Probability Distributions Arising in Connection with the Inspection Paradox for Bernoulli Trials

Abstract

In renewal theory, the Inspection Paradox refers to the fact that an interarrival period in a renewal process which contains a fixed inspection time tends to be longer than one for the corresponding uninspected process. We focus on the paradox for Bernoulli trials. Probability distributions and moments for the lengths of the interarrival periods are derived for the inspected process, and we compare them to those for the uninspected case.

Share and Cite:

Marengo, J. , Himes, A. , Reinberger, W. and Farnsworth, D. (2023) Probability Distributions Arising in Connection with the Inspection Paradox for Bernoulli Trials. Open Journal of Statistics, 13, 769-777. doi: 10.4236/ojs.2023.136038.

1. Introduction

The Inspection Paradox, which occurs in many sampling situations, is a pervasive problem to researchers [1] [2] . It is called a paradox because selecting samples in an apparently correct way can lead to biased estimates. The sampling method that is used creates a bias called length bias ( [2] [3] , pp. 294-296). Two examples are the waiting times for buses [4] and estimates of class sizes [5] . They employ length-based sampling that leads to the paradoxical result of estimates that are too large. The scheduler of the buses knows how long the waiting periods are between arrivals of buses at a bus stop. Customers tend to obtain estimates of the waiting times that are larger because the customers are liable to arrive at the bus stop during a longer interval between buses. For the class size example, a school administrator might have a list of the number of children in each class. Instead of sampling from that list of classes to obtain an average class size, students can be asked how many classmates they have.

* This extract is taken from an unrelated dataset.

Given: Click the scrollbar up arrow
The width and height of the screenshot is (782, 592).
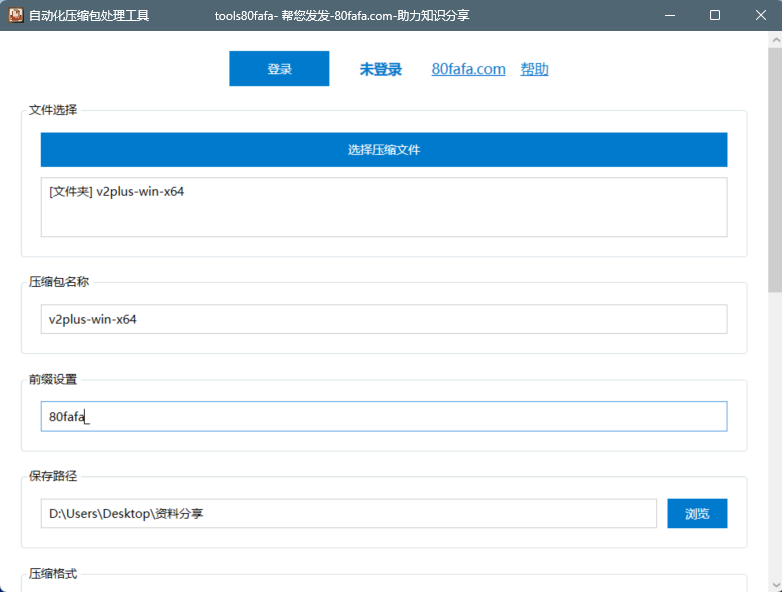Looking at the screenshot, I should click(x=775, y=39).
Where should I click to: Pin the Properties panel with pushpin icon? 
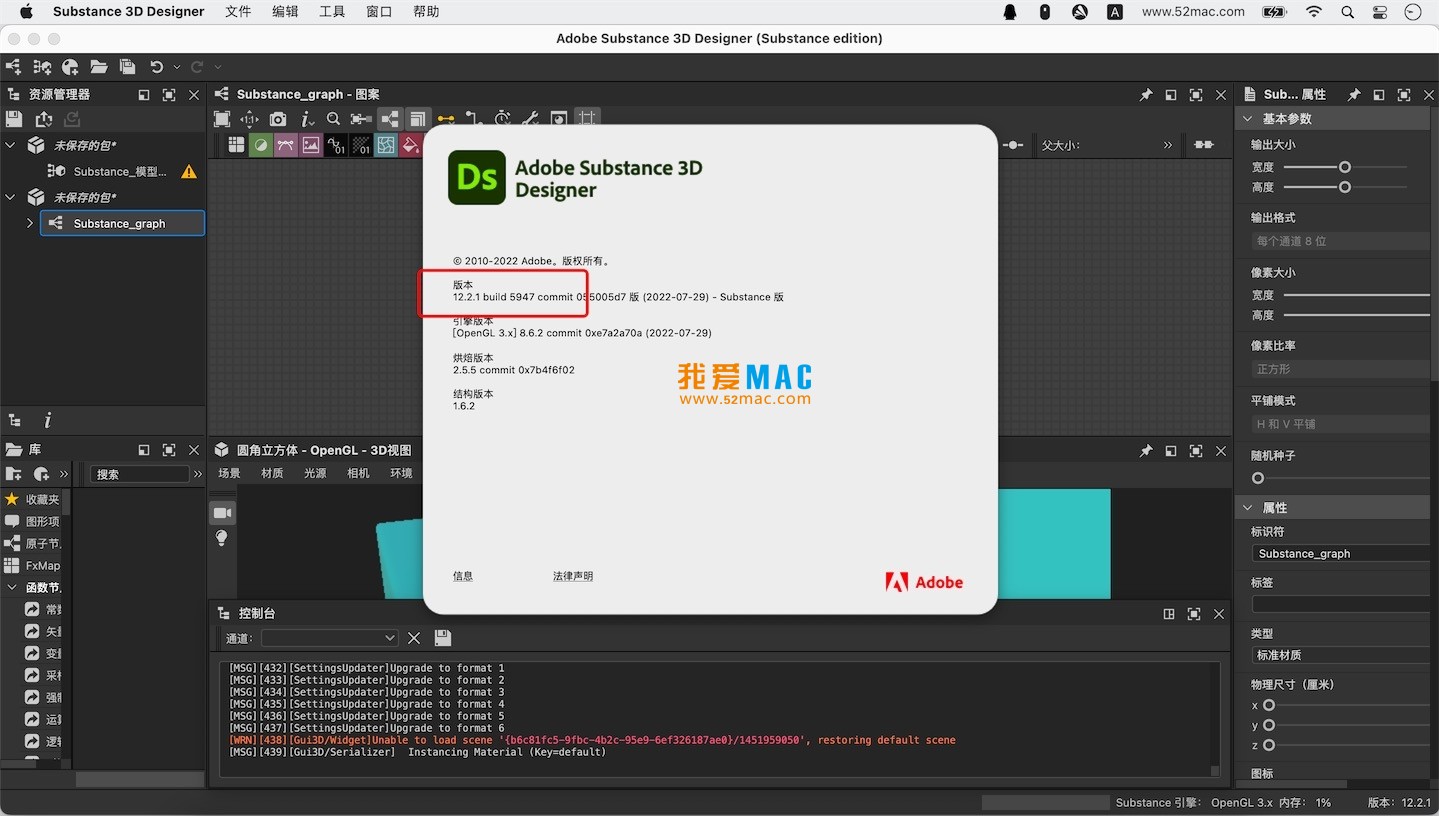point(1353,94)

Larger classes have more students, so students from those classes are more likely to be asked about their class’s sizes. Estimates from this procedure will probably be too large.

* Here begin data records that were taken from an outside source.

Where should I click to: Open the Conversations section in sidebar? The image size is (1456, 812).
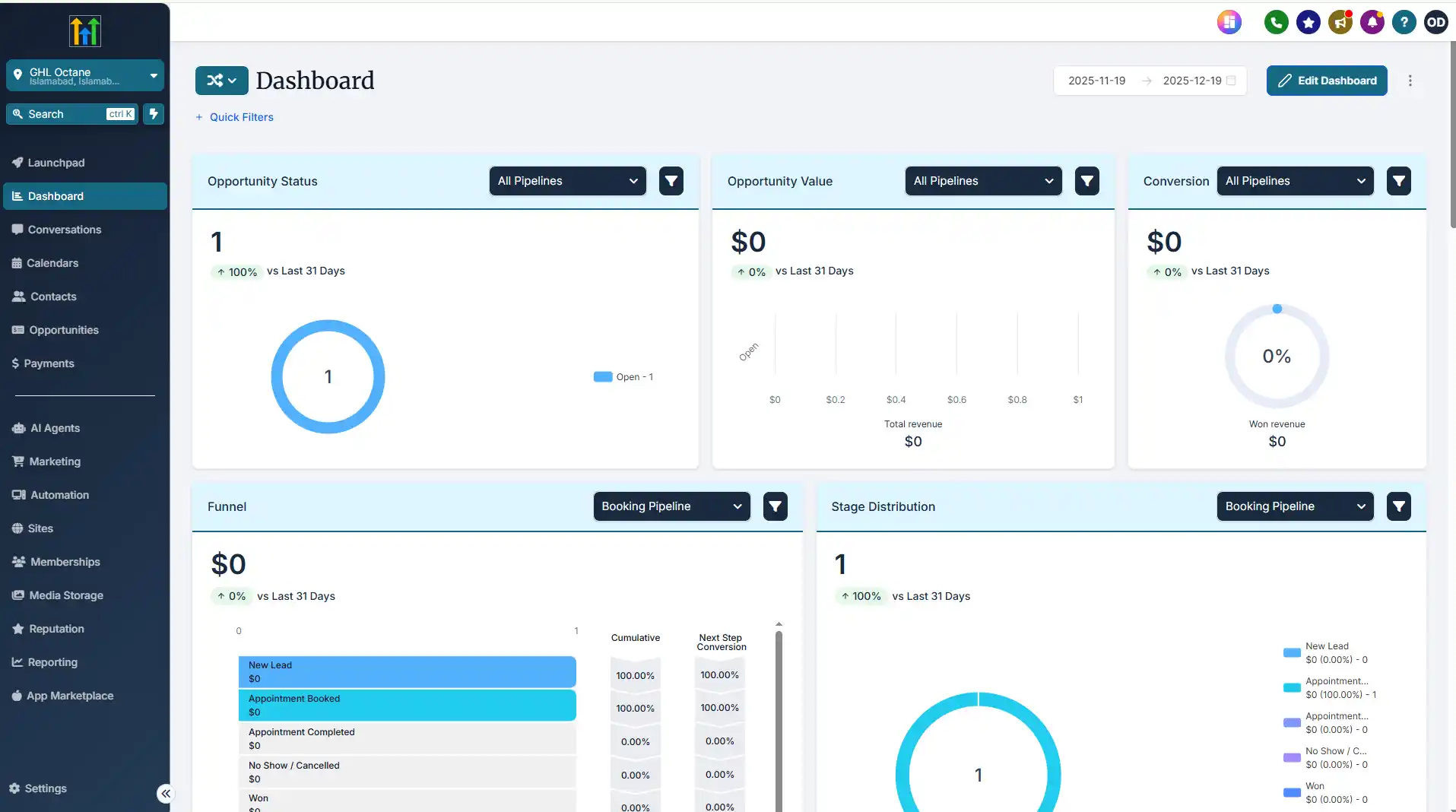[65, 229]
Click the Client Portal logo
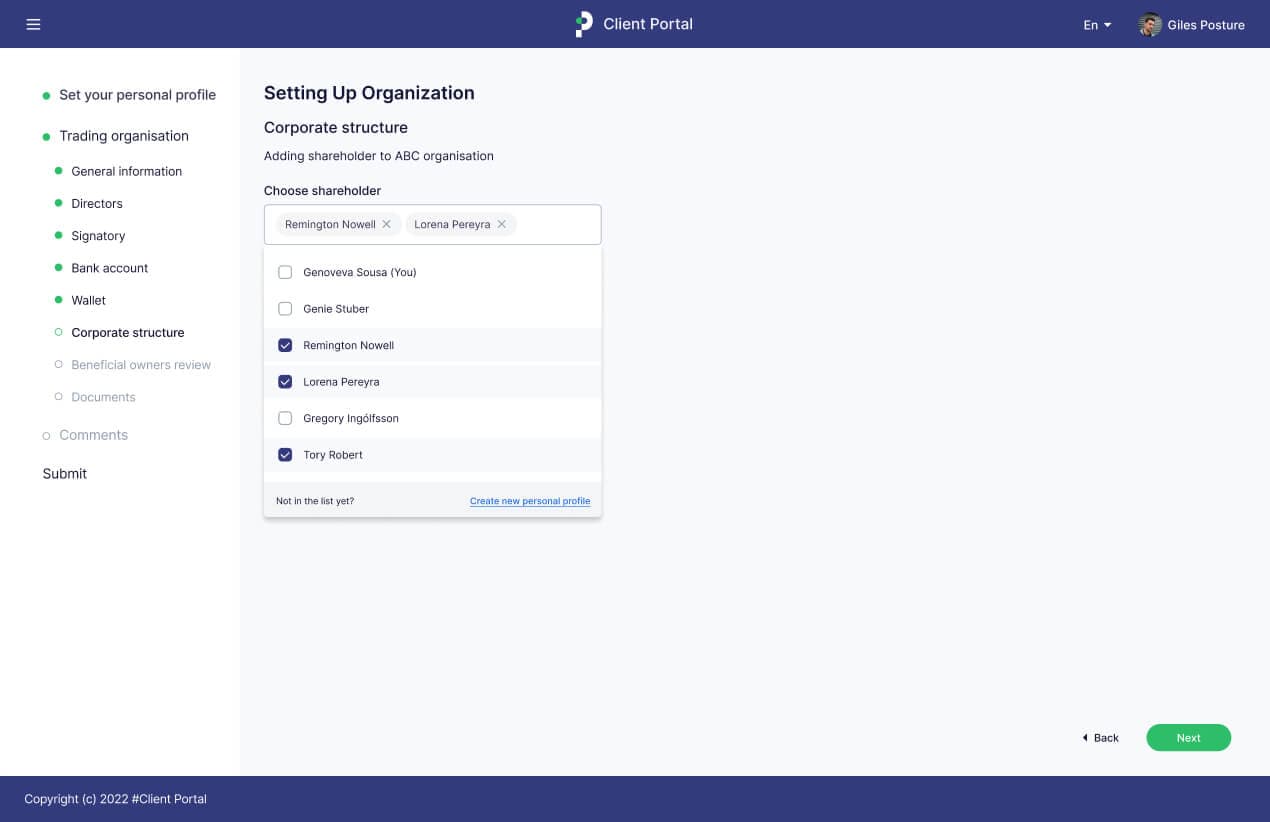The width and height of the screenshot is (1270, 822). pyautogui.click(x=584, y=24)
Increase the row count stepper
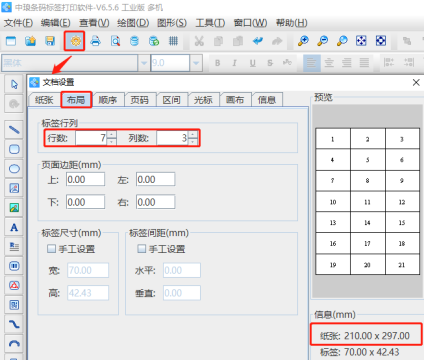The height and width of the screenshot is (361, 424). [x=112, y=135]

This paradox has been well-known for a long time. Bytheway [6] and Jenkins and Tuten [7] describe published articles that had unwittingly fallen into the paradox and may have come to incorrect conclusions as a consequence. In [8] , the author discusses the complication that the fastest growing tumors are less likely to be detected because the window of detection is smaller for them.

Conversely, sometimes those longer intervals or larger objects are the target of a study. For example, [9] suggests purposely using sampling of individuals, i.e., length-based sampling, in order to find people’s experience with COVID. The goal of the authors of [4] is to find longer-lived examples using length-based sampling.

In the past, continuous-time processes and models were the most commonly studied, but discrete processes, such as those investigated here, have become more prevalent in the digital age. A natural setting, which is consistent with our model, is DNA sequencing, where p = 0.25 ( [10] , pp. 17-41; [11] ). The process is composed of consecutive live births, where a success is a birth with a particular genetic characteristic and the number of births between successes is the waiting time. Sometimes, the discrete time analysis is imposed by an artificial procedure such as hourly, daily, or weekly measurements [12] , or an activity such as throwing a die. There is much continuing study and research into discrete time renewal processes ( [3] , pp. 174-299; [12] [13] [14] , pp. 53-65).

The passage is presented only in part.